日本語のタイトルには賛同できませんが、今年に入ってPISA (学力到達度調査)を読み込み、考えていたので、その参考に手に取りました。
タイトルを直訳すると、「賢い国 世界教育大国の成功の背後にある秘訣」といったところでしょうか。
ロンドンの貧困地区の中学校で数学を教えていたイギリス人の教師が、PISA (学力到達度調査)の成績上位国であるフィンランド、日本、シンガポール、上海、カナダの学校をめぐる旅に出て、比較を通して得られた発見の報告です。
現代的な本だと感じました。
5カ国の教員の連絡先を探し、直接、メールで調査を依頼し、その教員の仕事を手伝いながら、自宅に2-3週間滞在させてもらうというスタイル。
そして、クラウドファンディングで出資を募り、その旅の記録を出版。
この春に読んだアマンダ•ビブリーの『世界教育戦争』(中央公論新社)も、PISA の成績上位国に留学する生徒が調査した内容をまとめたものでした。
数字の分析だけでなく、フィールドワークの調査報告を読むと気づかされる点があります。
本書では、イギリス人の教師の視点から、それぞれの国の教育が比較されていました。
私たち日本にいる人間には気づかない点があります。
日本、中国、シンガポール、本書には出てこない韓国など、アジア諸国では、いわゆる「受験地獄」のイメージがありますが、筆者は儒教的な学問を重んじる価値観を見出し、また、事前に抱いていた認識よりも、効率よく知識を習得し、話し合いながら、子どもたちが気づくようなカリキュラムになっていることに感心しています。
教育システムが問題なのか、国の文化や社会情勢•政治の仕組みが問題なのかが見極められないまま教育改革が進められてしまう事例も指摘されています。

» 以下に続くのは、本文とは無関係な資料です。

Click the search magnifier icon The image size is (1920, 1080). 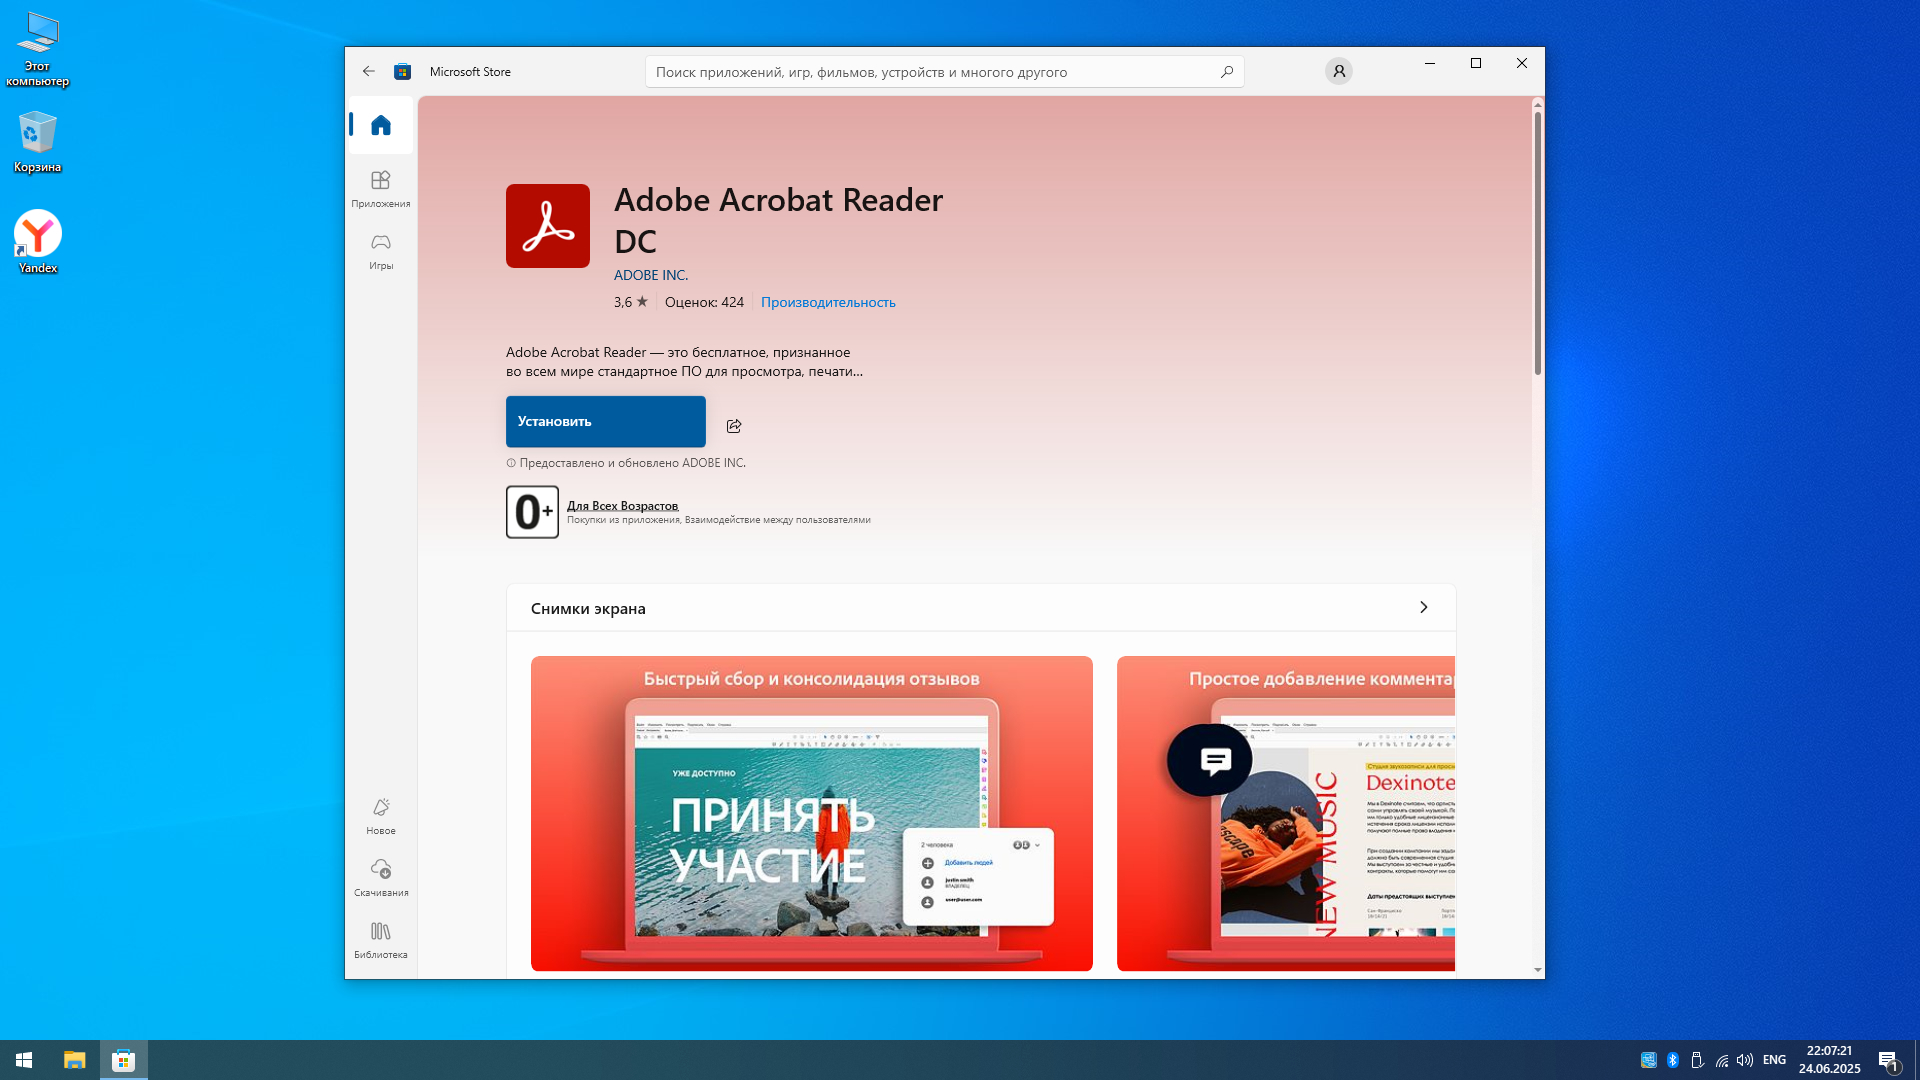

PISAがすべての指標ではありませんが、その結果分析から学ぶことは、まだまだあります。
これまでの分析で、いくつか共通するポイントは見えてきました。
私は、最先端の未来の教育を提示しているようなイメージがあるかもしれませんが、それは世の中に一石を投じるためでもあります。
しかし、実際には読み聞かせや知識習得など、昔から伝えられている地道な習慣が大切だということも、十分認識しています。